- [Prompt]:
Copy everything from the line containing "You are a computer-use" down to the end of the listing, changing "red" to "green" and keeping all else the same. Leave the pictures out.

- [Input records]:
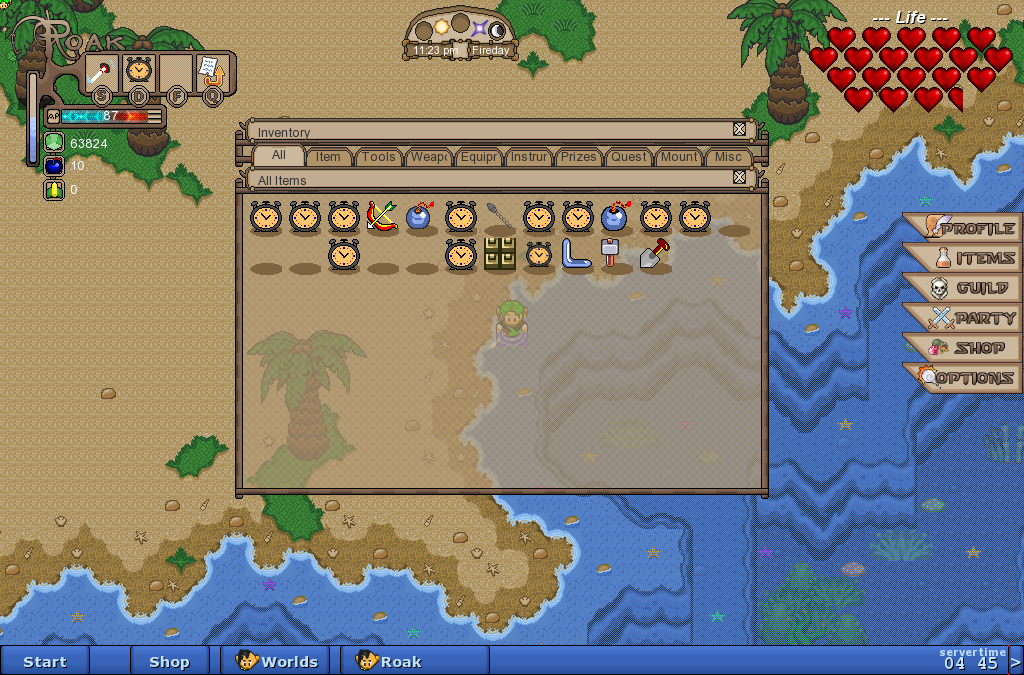This screenshot has height=675, width=1024.
Task: Click the sword hotbar slot
Action: click(x=101, y=72)
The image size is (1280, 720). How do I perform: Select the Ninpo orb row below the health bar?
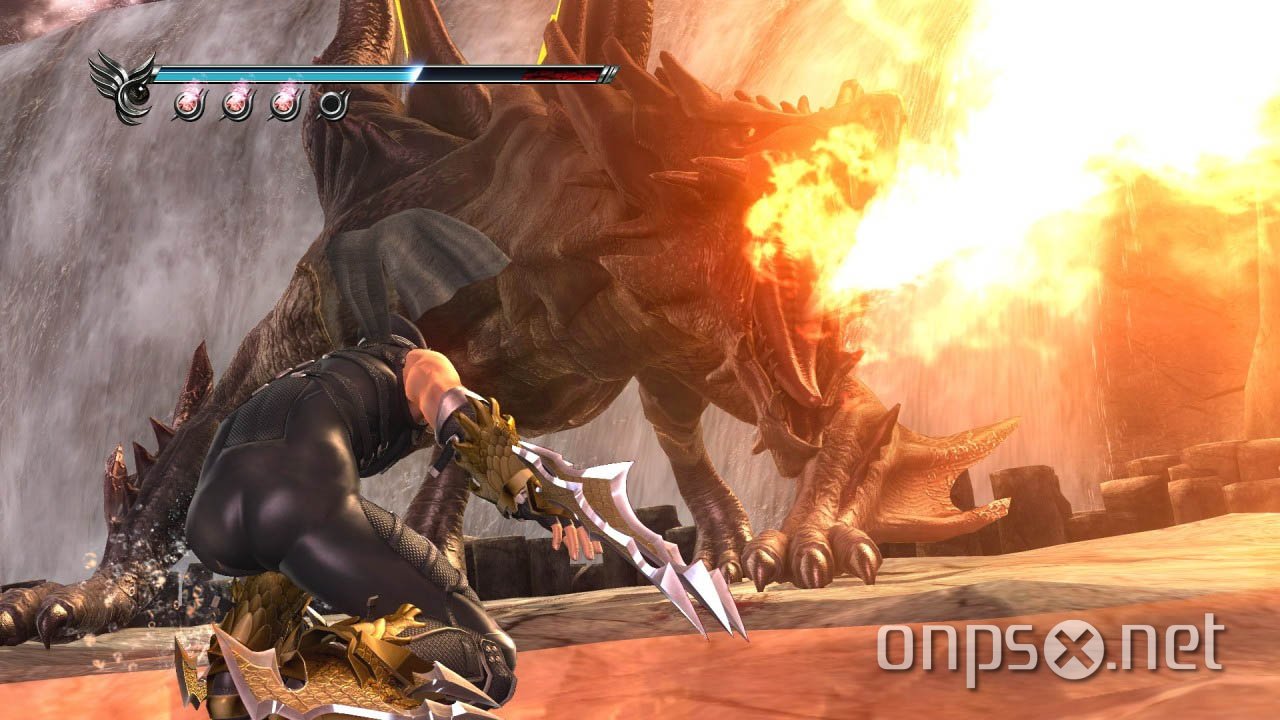pos(260,103)

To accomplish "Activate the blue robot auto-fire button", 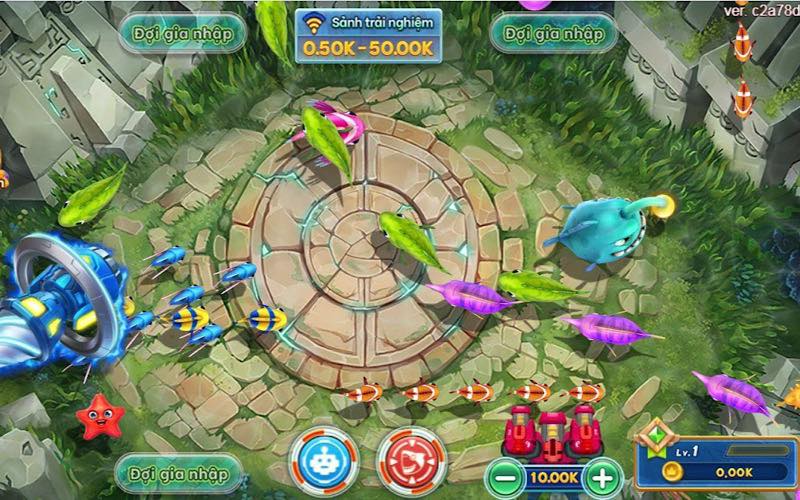I will point(323,460).
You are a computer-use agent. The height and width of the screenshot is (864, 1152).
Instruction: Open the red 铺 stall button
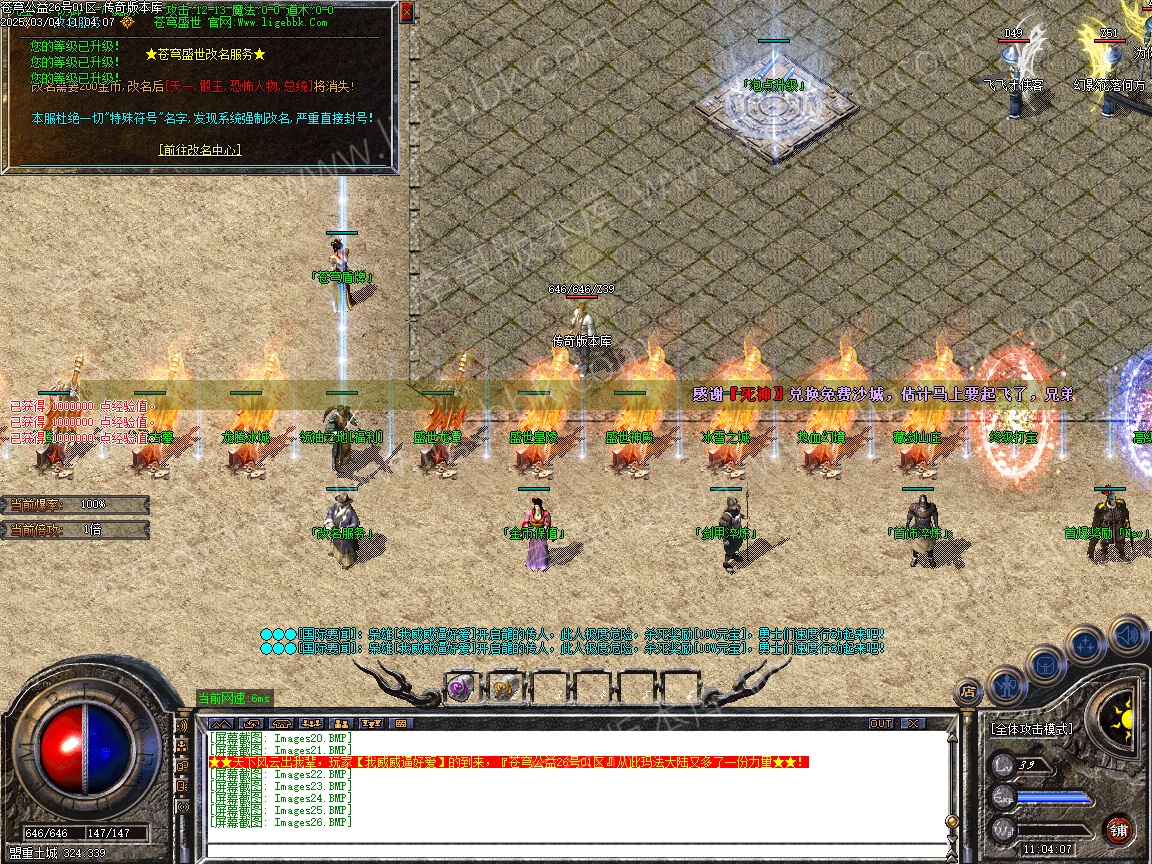point(1119,830)
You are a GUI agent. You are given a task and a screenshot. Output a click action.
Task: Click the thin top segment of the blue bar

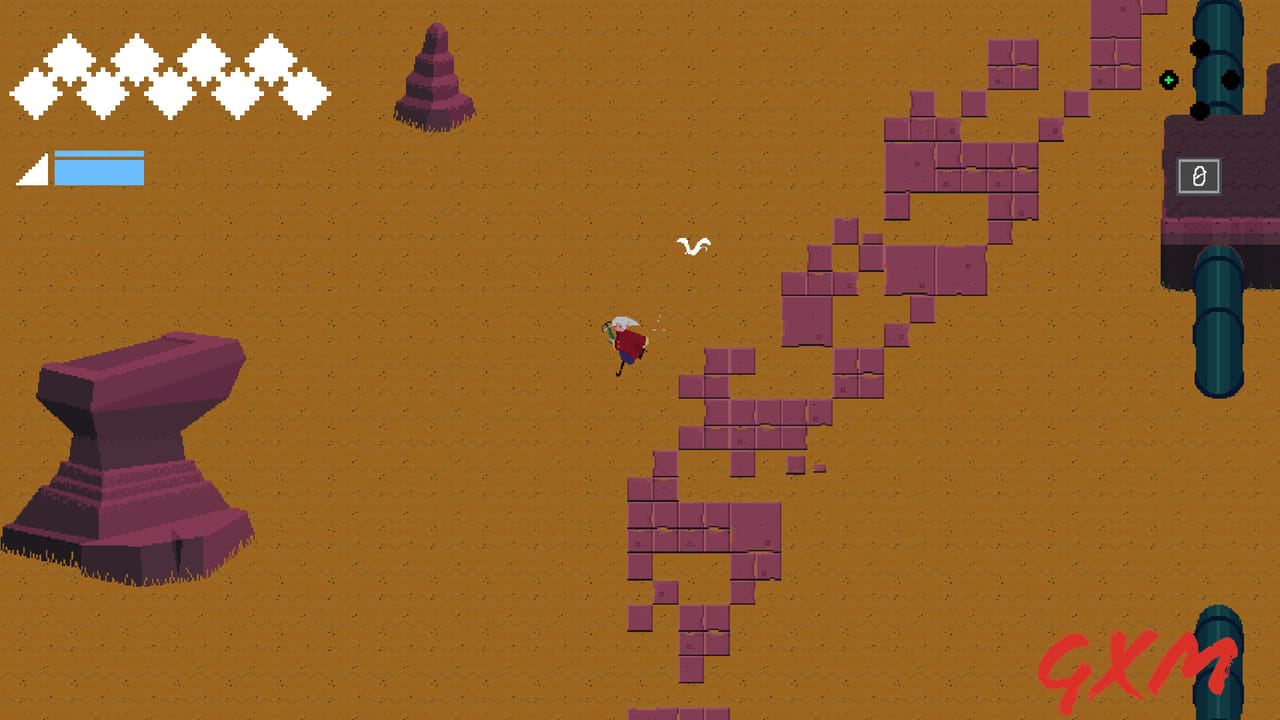click(100, 154)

- [Answer to the task]:
You are a computer-use agent. The height and width of the screenshot is (864, 1152).
Instruction: Open the green 铺 stall button
point(1119,830)
You are a GUI agent. You are given a task and a screenshot. Output a click action.
Task: Click the thin top segment of the blue bar

click(100, 154)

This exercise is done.